New Public Database Brings Transparency to AI Tools Used in Hiring
Artificial intelligence is increasingly shaping how people are hired, yet few understand how these systems actually work. A new project from Sloane Lab at the University of Virginia School of Data Science and College of Arts and Sciences aims to change that.
On November 6, the Talent Acquisition and Recruiting AI (TARAI) Index—a first-of-its-kind, public, interactive database—will officially launch, offering unprecedented transparency about AI tools that are used across the hiring process.
The project was developed by Mona Sloane, assistant professor of data science and media studies and Ellen Simpson, her former postdoctoral researcher at the University of Virginia School of Data Science and now a faculty member at the University of Alaska.
The TARAI Index maps more than 100 HR and recruiting technologies that use artificial intelligence to filter, rank, and evaluate job candidates.
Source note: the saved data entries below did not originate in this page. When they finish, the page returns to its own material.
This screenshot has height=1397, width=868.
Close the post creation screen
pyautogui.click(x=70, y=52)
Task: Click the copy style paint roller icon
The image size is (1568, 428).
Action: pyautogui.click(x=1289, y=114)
“The TARAI Index provides a new level of transparency in the tools shaping how recruiters find and assess job candidates,” said Sloane. “By making this information public, we hope to empower recruiters, HR leaders, and policymakers to make more informed decisions about the technologies used across the hiring funnel.”
A First Step Toward AI Transparency in Hiring
Supported by Sloane’s Fellowship through the Collaboratory for Applied Data Science in Business and her research start-up fund, the TARAI Index translates technical product information into clear, comparable data. Each entry reveals what a tool automates, the claims vendors make about performance or fairness, and how clearly companies explain their use of AI.
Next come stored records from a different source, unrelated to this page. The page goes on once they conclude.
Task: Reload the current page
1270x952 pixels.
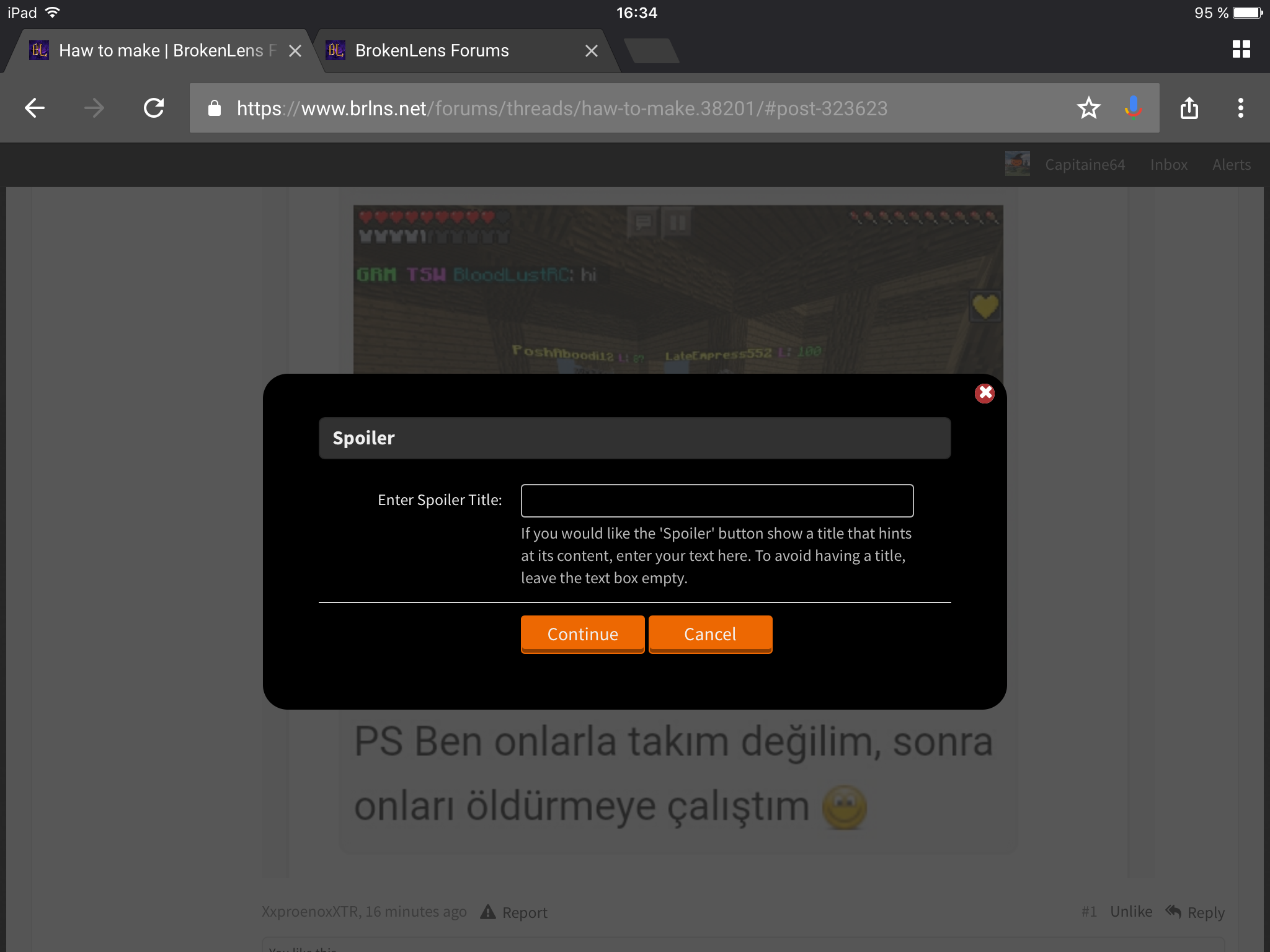Action: pyautogui.click(x=154, y=108)
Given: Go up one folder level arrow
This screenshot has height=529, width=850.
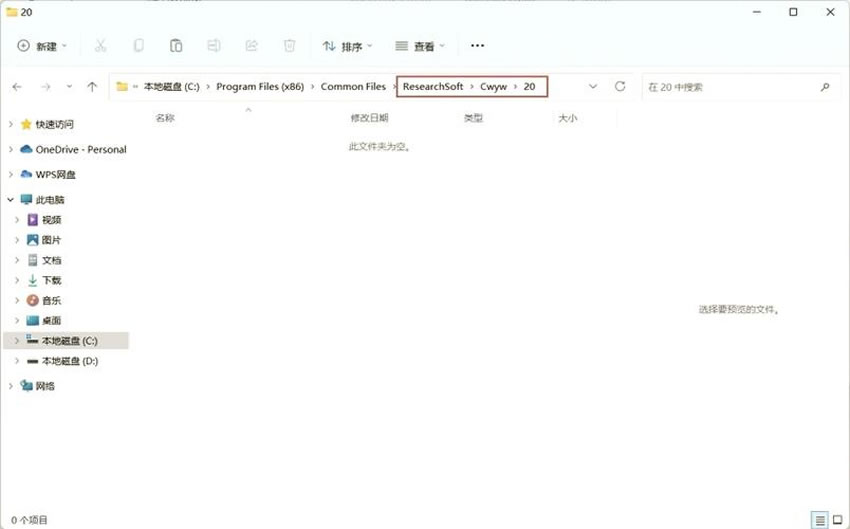Looking at the screenshot, I should 92,87.
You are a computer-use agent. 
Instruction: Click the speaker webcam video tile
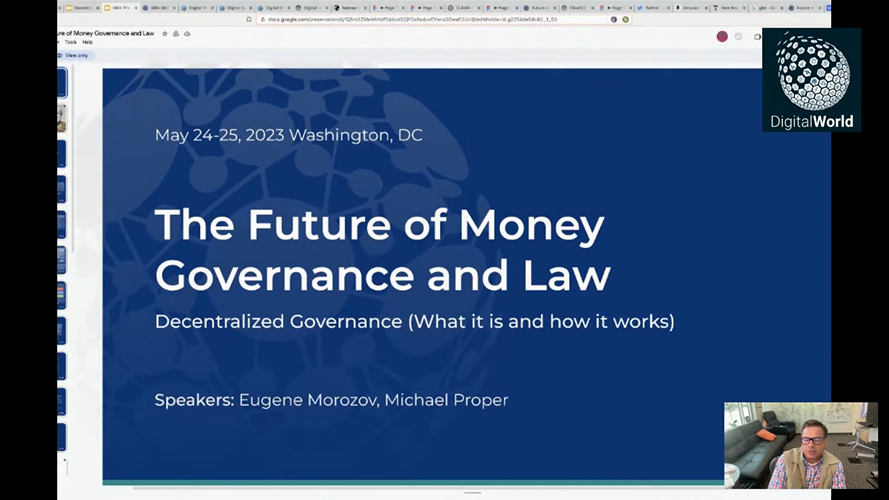[x=801, y=445]
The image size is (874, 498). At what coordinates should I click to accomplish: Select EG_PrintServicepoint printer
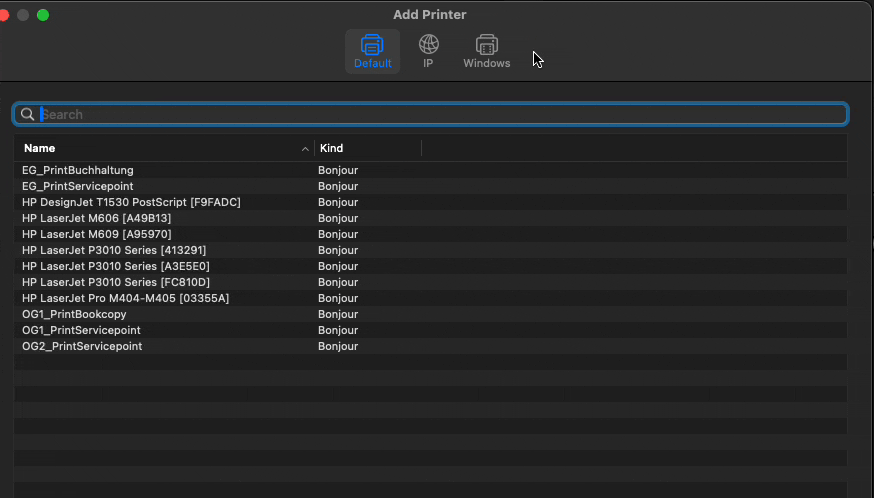coord(78,186)
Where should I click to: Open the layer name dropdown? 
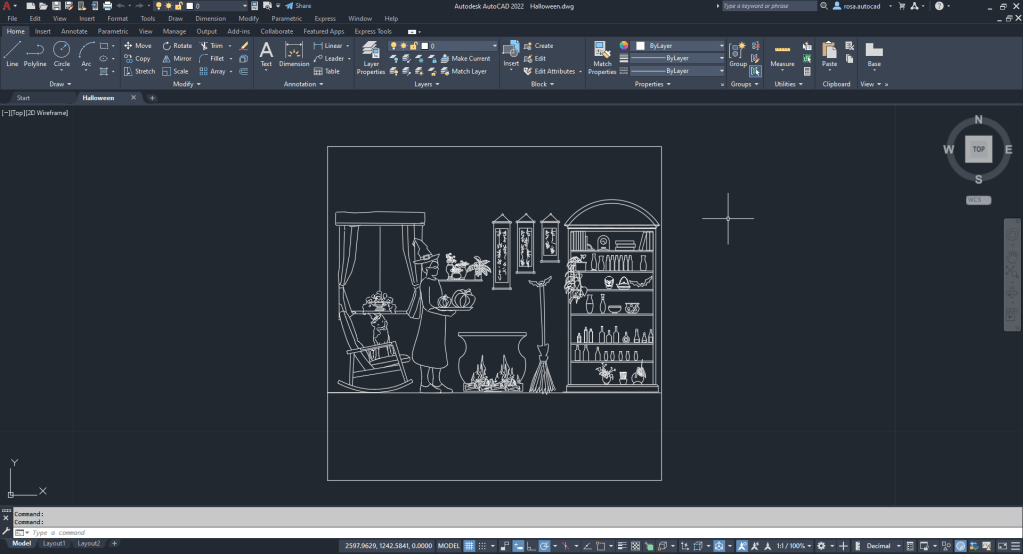click(461, 46)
The database draws on company product materials and more than 100 interviews with recruiters, HR professionals, and HR tech developers. Users can explore two interactive environments — one designed for practitioners, another for researchers and policymakers — to analyze trends, identify assumptions, and evaluate the clarity of AI disclosures.
Hiring technologies are now classified as ‘high risk’ in some regulations, but most existing oversight doesn’t reach into how decisions are actually automated in the tools,” Sloane explained. “Our goal is to make these systems legible and open to scrutiny for practitioners and researchers alike.”
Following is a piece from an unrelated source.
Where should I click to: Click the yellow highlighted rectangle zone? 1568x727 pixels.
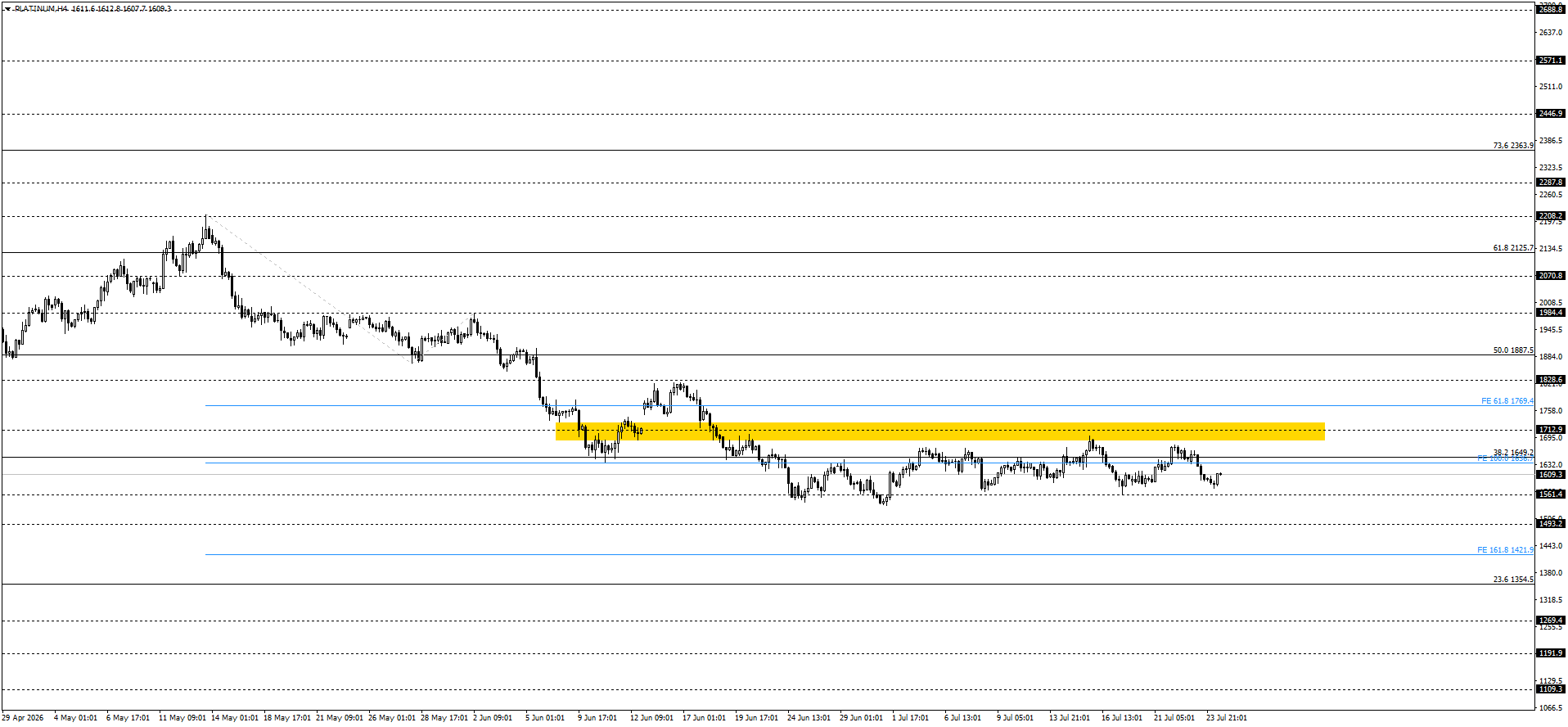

Bridging Research and Practice
The TARAI Index is grounded in real-world recruiting practices. For HR professionals, it offers a searchable and filterable view of products across sourcing, screening, and interviewing stages, revealing where marketing promises may not align with actual functionality. For researchers and policymakers, it provides a dashboard for systemic analysis of trends in AI deployment and transparency.
The project team also included research assistants Ryan Ermovick and Michael Amadi. Roshni Raveendhran, assistant professor of business administration at the University of Virginia Darden School of Business, and Sarah Lebovitz, assistant professor of commerce at the University of Virginia McIntire School of Commerce served as faculty collaborators in the project.
“AI is becoming infrastructural to society. To make the best of it, we need better transparency about how it works in high-stakes contexts like recruiting,” said Sloane. “The TARAI Index helps us see where we are now and how we can build better systems moving forward.”
Explore the Database
The TARAI Index is available at www.tarai.org, providing open access to one of the most comprehensive resources yet for understanding how AI is shaping talent acquisition.